Data listing section start
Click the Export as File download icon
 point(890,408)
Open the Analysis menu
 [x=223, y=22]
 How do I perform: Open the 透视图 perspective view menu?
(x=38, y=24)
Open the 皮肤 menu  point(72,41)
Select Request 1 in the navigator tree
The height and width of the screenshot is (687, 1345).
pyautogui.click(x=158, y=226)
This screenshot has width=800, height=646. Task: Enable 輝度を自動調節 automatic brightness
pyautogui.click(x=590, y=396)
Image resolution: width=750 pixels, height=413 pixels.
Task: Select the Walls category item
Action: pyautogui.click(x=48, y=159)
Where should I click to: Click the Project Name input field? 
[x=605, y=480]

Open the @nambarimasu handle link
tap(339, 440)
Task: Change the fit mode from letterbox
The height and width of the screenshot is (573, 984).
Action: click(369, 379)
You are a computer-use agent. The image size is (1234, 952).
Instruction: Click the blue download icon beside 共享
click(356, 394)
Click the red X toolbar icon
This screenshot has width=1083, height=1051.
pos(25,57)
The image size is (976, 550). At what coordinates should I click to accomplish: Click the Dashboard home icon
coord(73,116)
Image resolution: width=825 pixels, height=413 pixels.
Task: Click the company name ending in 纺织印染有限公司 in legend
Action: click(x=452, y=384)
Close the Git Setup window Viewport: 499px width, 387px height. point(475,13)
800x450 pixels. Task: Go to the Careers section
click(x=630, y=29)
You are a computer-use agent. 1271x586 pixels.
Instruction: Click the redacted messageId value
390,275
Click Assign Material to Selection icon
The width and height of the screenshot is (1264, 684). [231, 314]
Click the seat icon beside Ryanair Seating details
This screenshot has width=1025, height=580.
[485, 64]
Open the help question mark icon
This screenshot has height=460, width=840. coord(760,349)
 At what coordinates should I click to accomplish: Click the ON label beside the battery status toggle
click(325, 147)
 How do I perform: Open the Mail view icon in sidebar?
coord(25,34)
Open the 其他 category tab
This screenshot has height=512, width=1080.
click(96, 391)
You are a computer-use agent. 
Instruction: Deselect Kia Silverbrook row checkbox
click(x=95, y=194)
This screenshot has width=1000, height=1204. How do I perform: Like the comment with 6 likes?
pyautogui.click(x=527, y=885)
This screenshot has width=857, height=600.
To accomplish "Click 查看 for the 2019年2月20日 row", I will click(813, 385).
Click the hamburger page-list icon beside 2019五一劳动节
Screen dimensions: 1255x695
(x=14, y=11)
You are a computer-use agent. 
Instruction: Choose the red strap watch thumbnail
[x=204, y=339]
Data listing section end
Once the listing above has been read, restate it exactly.

▶ _Response area_:
Click the Export as File download icon
 point(890,408)
Open the Analysis menu
 [x=223, y=22]
 How do I perform: Open the 透视图 perspective view menu?
(x=38, y=24)
Open the 皮肤 menu  point(72,41)
Select Request 1 in the navigator tree
The height and width of the screenshot is (687, 1345).
pyautogui.click(x=158, y=226)
This screenshot has width=800, height=646. Task: Enable 輝度を自動調節 automatic brightness
pyautogui.click(x=590, y=396)
Image resolution: width=750 pixels, height=413 pixels.
Task: Select the Walls category item
Action: pyautogui.click(x=48, y=159)
Where should I click to: Click the Project Name input field? 
[x=605, y=480]

Open the @nambarimasu handle link
tap(339, 440)
Task: Change the fit mode from letterbox
The height and width of the screenshot is (573, 984).
Action: click(369, 379)
You are a computer-use agent. The image size is (1234, 952).
Instruction: Click the blue download icon beside 共享
click(356, 394)
Click the red X toolbar icon
This screenshot has width=1083, height=1051.
pos(25,57)
The image size is (976, 550). At what coordinates should I click to accomplish: Click the Dashboard home icon
coord(73,116)
Image resolution: width=825 pixels, height=413 pixels.
Task: Click the company name ending in 纺织印染有限公司 in legend
Action: click(x=452, y=384)
Close the Git Setup window Viewport: 499px width, 387px height. point(475,13)
800x450 pixels. Task: Go to the Careers section
click(x=630, y=29)
You are a computer-use agent. 1271x586 pixels.
Instruction: Click the redacted messageId value
390,275
Click Assign Material to Selection icon
The width and height of the screenshot is (1264, 684). [231, 314]
Click the seat icon beside Ryanair Seating details
This screenshot has width=1025, height=580.
[485, 64]
Open the help question mark icon
This screenshot has height=460, width=840. coord(760,349)
 At what coordinates should I click to accomplish: Click the ON label beside the battery status toggle
click(325, 147)
 How do I perform: Open the Mail view icon in sidebar?
coord(25,34)
Open the 其他 category tab
This screenshot has height=512, width=1080.
click(96, 391)
You are a computer-use agent. 
Instruction: Deselect Kia Silverbrook row checkbox
click(x=95, y=194)
This screenshot has width=1000, height=1204. How do I perform: Like the comment with 6 likes?
pyautogui.click(x=527, y=885)
This screenshot has width=857, height=600.
To accomplish "Click 查看 for the 2019年2月20日 row", I will click(813, 385).
Click the hamburger page-list icon beside 2019五一劳动节
Screen dimensions: 1255x695
(x=14, y=11)
You are a computer-use agent. 
Instruction: Choose the red strap watch thumbnail
[x=204, y=339]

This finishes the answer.